Abstract

This study evaluated prognostic factors for the nonoperative treatment of stiff shoulder. Between June 2005 and May 2010, 497 stiff shoulders treated at our institute were included in this study. Multivariable analysis for recovery with Cox proportional hazard model was performed. The chief determining variable was pathogenesis (idiopathic, diabetic, post-traumatic) and confounding variables were age (49 or less, 50-59, 60 and above), sex, onset to visit interval (threemonths or less, fourmonths or more), and external rotation (under 0°, 0° or more) or forward flexion (less than 90°, 90° or more) or internal rotation on the first visit. There were 356 idiopathic, 61 diabetic, and 80 post-traumatic stiff shoulders. Hazard ratio (HR) and 95% confidence interval (CI) for recovery (lower HR means poor prognosis) was 0.54 (0.36-0.96) in the diabetic group (p = 0.007), and 0.92 (0.67-1.25) in the post-traumatic group (p = 0.58) compared with the idiopathic group.

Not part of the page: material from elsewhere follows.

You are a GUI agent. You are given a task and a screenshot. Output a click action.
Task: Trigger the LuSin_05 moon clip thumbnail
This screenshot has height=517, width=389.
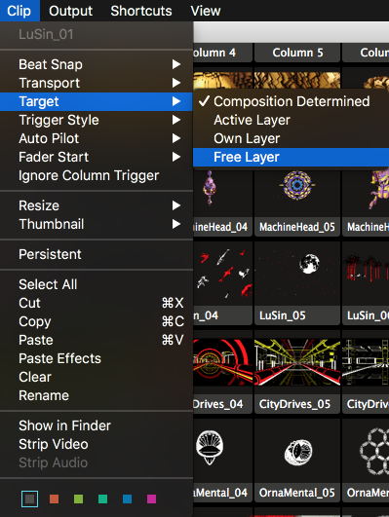[x=297, y=274]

A positive correlation was observed in ages of 60 or over (HR 1.46, 95% CI 0.86-1.65, p-value 0.02) and external rotation under 0° on the first visit (0.71, 0.53-0.96, 0.03). No correlations were observed in sex (p = 0.78) or onset to visit interval (p = 0.99). Similar results were obtained when forward flexion or internal rotation was used as a confounding variable. Diabetes mellitus and severely restricted joint motion on the first visit were poor prognostic factors and ages of 60 or over was a better prognostic factor.